» Work to complete
Transcribe the records in full, keeping every word exactly as given.
● ● ●
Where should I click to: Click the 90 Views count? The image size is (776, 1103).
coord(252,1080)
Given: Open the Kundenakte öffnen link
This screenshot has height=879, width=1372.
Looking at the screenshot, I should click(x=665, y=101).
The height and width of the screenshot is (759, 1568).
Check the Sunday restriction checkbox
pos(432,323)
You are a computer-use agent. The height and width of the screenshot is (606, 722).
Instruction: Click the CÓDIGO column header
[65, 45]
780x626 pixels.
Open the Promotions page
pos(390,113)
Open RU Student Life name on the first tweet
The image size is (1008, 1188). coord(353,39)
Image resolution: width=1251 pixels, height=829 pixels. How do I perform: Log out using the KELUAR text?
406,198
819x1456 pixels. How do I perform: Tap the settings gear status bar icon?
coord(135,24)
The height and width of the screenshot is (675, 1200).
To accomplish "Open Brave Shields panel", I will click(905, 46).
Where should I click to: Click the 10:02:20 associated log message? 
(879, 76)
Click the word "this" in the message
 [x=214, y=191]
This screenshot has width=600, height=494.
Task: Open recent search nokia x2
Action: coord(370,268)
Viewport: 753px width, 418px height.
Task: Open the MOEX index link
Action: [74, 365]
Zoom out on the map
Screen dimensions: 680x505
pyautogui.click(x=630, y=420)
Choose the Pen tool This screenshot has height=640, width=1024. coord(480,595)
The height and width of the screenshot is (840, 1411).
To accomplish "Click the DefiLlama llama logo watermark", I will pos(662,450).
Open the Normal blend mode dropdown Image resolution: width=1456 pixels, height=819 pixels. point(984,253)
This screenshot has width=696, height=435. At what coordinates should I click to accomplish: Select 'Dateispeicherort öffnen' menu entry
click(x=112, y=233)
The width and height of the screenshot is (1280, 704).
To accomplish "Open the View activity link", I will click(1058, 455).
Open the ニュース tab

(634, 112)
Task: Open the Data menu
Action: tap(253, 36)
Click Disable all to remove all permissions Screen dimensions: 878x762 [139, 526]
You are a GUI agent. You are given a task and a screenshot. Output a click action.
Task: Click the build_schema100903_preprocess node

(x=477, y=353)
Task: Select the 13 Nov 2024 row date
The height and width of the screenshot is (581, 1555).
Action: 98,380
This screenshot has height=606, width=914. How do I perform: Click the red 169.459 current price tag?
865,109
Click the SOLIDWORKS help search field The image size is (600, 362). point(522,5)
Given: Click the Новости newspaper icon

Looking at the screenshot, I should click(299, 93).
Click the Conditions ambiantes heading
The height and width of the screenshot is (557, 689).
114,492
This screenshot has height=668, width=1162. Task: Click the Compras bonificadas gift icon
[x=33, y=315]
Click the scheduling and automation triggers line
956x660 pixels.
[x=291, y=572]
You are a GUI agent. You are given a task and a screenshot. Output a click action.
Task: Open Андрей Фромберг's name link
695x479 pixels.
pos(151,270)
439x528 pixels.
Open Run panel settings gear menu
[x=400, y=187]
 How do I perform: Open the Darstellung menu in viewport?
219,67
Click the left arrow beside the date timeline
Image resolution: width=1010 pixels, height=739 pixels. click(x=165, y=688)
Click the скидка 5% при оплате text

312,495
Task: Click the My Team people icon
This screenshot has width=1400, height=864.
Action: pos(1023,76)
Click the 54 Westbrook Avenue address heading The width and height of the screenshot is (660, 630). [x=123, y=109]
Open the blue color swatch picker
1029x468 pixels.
● ● ●
» Answer to this exercise
Where should I click to: Click the 90 Views count? The image size is (776, 1103).
coord(252,1080)
Given: Open the Kundenakte öffnen link
This screenshot has height=879, width=1372.
Looking at the screenshot, I should click(x=665, y=101).
The height and width of the screenshot is (759, 1568).
Check the Sunday restriction checkbox
pos(432,323)
You are a computer-use agent. The height and width of the screenshot is (606, 722).
Instruction: Click the CÓDIGO column header
[65, 45]
780x626 pixels.
Open the Promotions page
pos(390,113)
Open RU Student Life name on the first tweet
The image size is (1008, 1188). coord(353,39)
Image resolution: width=1251 pixels, height=829 pixels. How do I perform: Log out using the KELUAR text?
406,198
819x1456 pixels. How do I perform: Tap the settings gear status bar icon?
coord(135,24)
The height and width of the screenshot is (675, 1200).
To accomplish "Open Brave Shields panel", I will click(905, 46).
Where should I click to: Click the 10:02:20 associated log message? 
(879, 76)
Click the word "this" in the message
 [x=214, y=191]
This screenshot has width=600, height=494.
Task: Open recent search nokia x2
Action: coord(370,268)
Viewport: 753px width, 418px height.
Task: Open the MOEX index link
Action: [74, 365]
Zoom out on the map
Screen dimensions: 680x505
pyautogui.click(x=630, y=420)
Choose the Pen tool This screenshot has height=640, width=1024. coord(480,595)
The height and width of the screenshot is (840, 1411).
To accomplish "Click the DefiLlama llama logo watermark", I will pos(662,450).
Open the Normal blend mode dropdown Image resolution: width=1456 pixels, height=819 pixels. point(984,253)
This screenshot has width=696, height=435. At what coordinates should I click to accomplish: Select 'Dateispeicherort öffnen' menu entry
click(x=112, y=233)
The width and height of the screenshot is (1280, 704).
To accomplish "Open the View activity link", I will click(1058, 455).
Open the ニュース tab

(634, 112)
Task: Open the Data menu
Action: tap(253, 36)
Click Disable all to remove all permissions Screen dimensions: 878x762 [139, 526]
You are a GUI agent. You are given a task and a screenshot. Output a click action.
Task: Click the build_schema100903_preprocess node

(x=477, y=353)
Task: Select the 13 Nov 2024 row date
The height and width of the screenshot is (581, 1555).
Action: 98,380
This screenshot has height=606, width=914. How do I perform: Click the red 169.459 current price tag?
865,109
Click the SOLIDWORKS help search field The image size is (600, 362). point(522,5)
Given: Click the Новости newspaper icon

Looking at the screenshot, I should click(299, 93).
Click the Conditions ambiantes heading
The height and width of the screenshot is (557, 689).
114,492
This screenshot has height=668, width=1162. Task: Click the Compras bonificadas gift icon
[x=33, y=315]
Click the scheduling and automation triggers line
956x660 pixels.
[x=291, y=572]
You are a GUI agent. You are given a task and a screenshot. Output a click action.
Task: Open Андрей Фромберг's name link
695x479 pixels.
pos(151,270)
439x528 pixels.
Open Run panel settings gear menu
[x=400, y=187]
 How do I perform: Open the Darstellung menu in viewport?
219,67
Click the left arrow beside the date timeline
Image resolution: width=1010 pixels, height=739 pixels. click(x=165, y=688)
Click the скидка 5% при оплате text

312,495
Task: Click the My Team people icon
This screenshot has width=1400, height=864.
Action: pos(1023,76)
Click the 54 Westbrook Avenue address heading The width and height of the screenshot is (660, 630). [x=123, y=109]
Open the blue color swatch picker
1029x468 pixels.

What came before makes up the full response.